Let's be honest: Is there anything more boring than Cisco's marketing barrage that the telecom sector is old world, while Cisco's vision of an IP-centric communications infrastructure is new world? The only thing equally boring is Cisco's claim that the future is about conversion, not convergence.
Here's some free marcom advice to my fellow telecom travelers: WAKE UP!
Where is the response to old world vs. new world? Years ago, when AT&T introduced True Voice, I remember thinking that if Bill McGowan were alive, that campaign would have lasted one day. MCI would have responded, "If it is true today, what was it yesterday?" Where are the "your world vs. their (Cisco's) world" ads?
In your world things like best performance rather than best-effort communications are important. In your world, network availability, scalability, reliability, QOS, fully featured voice, accountability, interoperability, professional services and investment protection are reality.

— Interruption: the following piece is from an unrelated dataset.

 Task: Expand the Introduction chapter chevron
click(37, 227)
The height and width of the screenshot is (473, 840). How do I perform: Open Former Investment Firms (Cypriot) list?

In their world there are promises of things to come. If I were a telecom vendor, I'd remind them that we already understand their world.
And can we please stop talking about convergence and conversion? End users do not care. Service providers looking to differentiate themselves do not care. I've never met a person in an end user or service provider business who is the VP of convergence. What end users and carriers do care about are the four reasons why any company buys any IT stuff in the first place:
* Does it make an organization more efficient?
* Does it make an organization more responsive to its internal and external customers?
* Does it solve unresolved business problems?
* Does it generate new profit-making opportunities?
Vendors' customers are not looking for technology in search of tomorrow; they want solutions to current and anticipated business needs. Great technology only allows you a seat at the table. Convergence and conversion are technology terms.
If the telecom sector wishes to engage Cisco on a level playing field, it should be on the level of to whom you can entrust the future of your business. Call me a telecom bigot, but I like our sector's chances in this discussion. Having our marketing-challenged sector battle a superb technology marketing machine like Cisco on pure technology grounds can, at best, end in a draw.
If our sector feels compelled to keep engaging Cisco on its playing field, in the old world vs. new world discussion, let's engage them like this is war. Antiseptic air strikes won't win. Bring in the ground forces.
When John Chambers said he would get rid of all his PBXs within the next two years in favor of IP-flavored switches and routers that run telephony applications, Lucent CEO Rich McGinn was correct to volunteer to send trucks the next day to Cisco headquarters to take out Cisco's Lucent-made PBXs. Since then, Cisco has publicly stated that its IP PBX story should be viewed as something for small offices and people willing to experiment with IP voice switches, not to get people to remove their installed PBXs.
Look back over the Cisco acquisition list: Summa Four, Fibex, Geotel. They seem to be spending an awful lot of money to get old world expertise in a hurry.
If you took the company logos and product names off any of the big infrastructure providers chartware, even the smartest would be hard pressed to discern major differences in their technology visions of the future. Where value will be created for vendors will be in how they present their ability to meet the four challenges from above and position themselves against competitors who present themselves as offering superior alternatives.
The one thing troubling about all of this is my recollection that "The Cisco Kid" always dressed in black, and he was the good guy.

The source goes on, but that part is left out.